Wir haben uns die Aufgabe gesetzt, die Kunstform der Operette, von allem persönlichen Klatsch und Wust befreit, so groß auch die Verführung dazu, schon allein durch die Mittelpunktsfigur der Operettendiva sein mag, in ihrem reinen intellektuellen Sosein darzustellen, in aller gebotenen Bescheidenheit ähnlich, wie es großen Vorbildern mit Goethe und Rembrandt gelungen ist.
Wir wissen, in aller Bescheidenheit, daß es nicht gelingen kann. Denn Goethe, Rembrandt, Bismarck in ihren geistigen Inhalten darzustellen, ist ein Kinderspiel dagegen, nicht als ob die geistigen Inhalte der Operette um so vieles reicher wären, sondern weil wir es bei jenen Großen mit nur je einer Persönlichkeit zu tun haben, wer aber zählt die geistigen Väter einer Operette! Da sind zwei Librettisten, innig gesellt und gleicherweise bewandert in der französischen Schwankliteratur, wie gründlich belesen in den älteren Jahrgängen der »Fliegenden Blätter«, und diese zwei gesellen sich meistens einen dritten für die Couplettexte zu und mitunter 151 noch einen vierten, nur für die Refrains der Couplettexte; und ein Komponist, der seinerseits eine stattliche, allerdings ungenannte, wenn auch nicht unbekannte Reihe geistiger Väter in Anspruch zu nehmen nicht umhin kann. Da nehme ich's doch lieber mit dem einen Goethe auf als mit dieser kleinen Armee von Arbeitsteilern und Fließarbeitern.

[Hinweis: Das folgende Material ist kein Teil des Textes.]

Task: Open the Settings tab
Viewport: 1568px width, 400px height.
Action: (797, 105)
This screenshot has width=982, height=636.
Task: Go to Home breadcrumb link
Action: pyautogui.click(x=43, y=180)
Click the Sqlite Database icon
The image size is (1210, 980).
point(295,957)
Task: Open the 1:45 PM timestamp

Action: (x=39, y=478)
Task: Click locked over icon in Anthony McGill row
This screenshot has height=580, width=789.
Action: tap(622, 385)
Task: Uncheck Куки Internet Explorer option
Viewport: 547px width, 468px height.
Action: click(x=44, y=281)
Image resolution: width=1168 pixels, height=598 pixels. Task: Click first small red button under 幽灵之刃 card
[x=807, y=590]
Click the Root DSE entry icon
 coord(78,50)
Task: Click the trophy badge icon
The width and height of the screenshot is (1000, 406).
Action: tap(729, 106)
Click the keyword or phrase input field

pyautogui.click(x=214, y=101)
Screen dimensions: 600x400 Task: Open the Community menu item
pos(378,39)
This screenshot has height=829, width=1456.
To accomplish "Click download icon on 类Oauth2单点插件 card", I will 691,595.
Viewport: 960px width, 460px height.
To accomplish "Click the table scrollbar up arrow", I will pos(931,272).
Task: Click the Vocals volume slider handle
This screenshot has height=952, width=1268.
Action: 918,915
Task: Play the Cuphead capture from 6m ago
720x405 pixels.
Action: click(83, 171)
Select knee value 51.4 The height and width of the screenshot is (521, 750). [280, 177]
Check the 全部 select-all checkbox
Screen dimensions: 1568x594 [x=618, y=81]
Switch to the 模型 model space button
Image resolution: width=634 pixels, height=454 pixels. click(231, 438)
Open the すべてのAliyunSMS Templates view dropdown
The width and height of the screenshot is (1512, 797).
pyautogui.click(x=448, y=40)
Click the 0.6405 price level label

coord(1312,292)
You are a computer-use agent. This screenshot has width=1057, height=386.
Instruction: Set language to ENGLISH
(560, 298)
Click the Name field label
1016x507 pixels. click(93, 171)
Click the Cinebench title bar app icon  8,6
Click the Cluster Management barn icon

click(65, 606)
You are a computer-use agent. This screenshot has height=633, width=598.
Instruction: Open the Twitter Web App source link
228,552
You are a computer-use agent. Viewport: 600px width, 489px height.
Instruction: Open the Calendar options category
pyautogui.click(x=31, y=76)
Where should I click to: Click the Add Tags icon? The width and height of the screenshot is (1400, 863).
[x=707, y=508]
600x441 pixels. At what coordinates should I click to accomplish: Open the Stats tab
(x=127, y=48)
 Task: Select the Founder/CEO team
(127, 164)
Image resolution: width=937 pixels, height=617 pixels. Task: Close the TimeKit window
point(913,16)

An dem Kunstgebilde, das moderne Operette heißt, sind bekanntlich alle Wissenschaften beteiligt, freilich in einer eigenen Art. Ihr Assoziationsmaterial ist ungeheuer, man kann schon sagen, enzyklopädisch, aber sie apperzipiert es, verwandelt es aus der spezifischen Natur der ihr eigenen geistigen Kräfte. Es gibt eine Geographie der Operette, eine ganz eigene Geographie der Operette, und sie ist ganz anders als jede andere Geographie. Für sie ist die Erde eine Ellipse, mit den zwei Brennpunkten auf dem Balkan und in Paris und in tangentialer Berührung mit Amerika, Nord und Süd, das einen Onkel oder sonstwie milliardenschweren Herrn zu liefern hat. Der Balkan ist ein Operettenbalkan, Paris ist ein Operettenparis, und die amerikanischen Dollars sind leider Operettendollars. Auf diesem Balkan, der nicht so sehr unter Breitegraden wie unter den weniger geraden Breiten einer komischen Alten zu schwitzen pflegt, hat sich die Operette, ganz wie Napoleon, aus dem Nichts ein nie dagewesenes, ideales Illyrien geschaffen, das in der Operette dieselbe Rolle spielt wie die 152 Utopia des Thomas Morus, der Sonnenstaat des Campanella, das Phalansterium des Charles Fourier und Bellamys Zukunftsstaat in den Träumereien der Staatsutopisten, ohne daß ich eine direkte Beeinflussung nachweisen könnte; wir wollen lieber eine Ideenfiliation annehmen. Illyrien hat eine durchaus friedlich gesinnte Räuberbevölkerung, die aber nicht wie in der balkanischen Wirklichkeit in Komitatschis, sondern in Chören mit der gleichen Anzahl männlicher und weiblicher Chormitglieder organisiert ist und sich vom rechtzeitigen Erscheinen bei Aktschlüssen nährt. Sie zeichnet sich durch tadellose Disziplin und gymnastisch-rhythmisch exakte Uniformität der Armbewegungen beim Halten und Schwenken leerer Trinkbecher zum Zwecke der Absingung von Trinkliedern aus (Sitten, wie sie die moderne Ethnographie in ähnlich unverminderter Reinheit bei den Papuas von Neuseeland wohl kaum beobachtet haben dürfte). Die einzige Industrie Operettenillyriens ist der schwunghafte Prinzenexport nach Paris. Allerdings scheint sich diese auch sonst durch pädagogische Strenge vielfach berühmte Stadt ganz auf die Erziehung von Balkanprinzen konzentrieren zu wollen, die sich, im Sinne moderner Austauschprinzipien, vorwiegend vermittels der Verwechslung professionell zuverlässiger Kokotten vollzieht.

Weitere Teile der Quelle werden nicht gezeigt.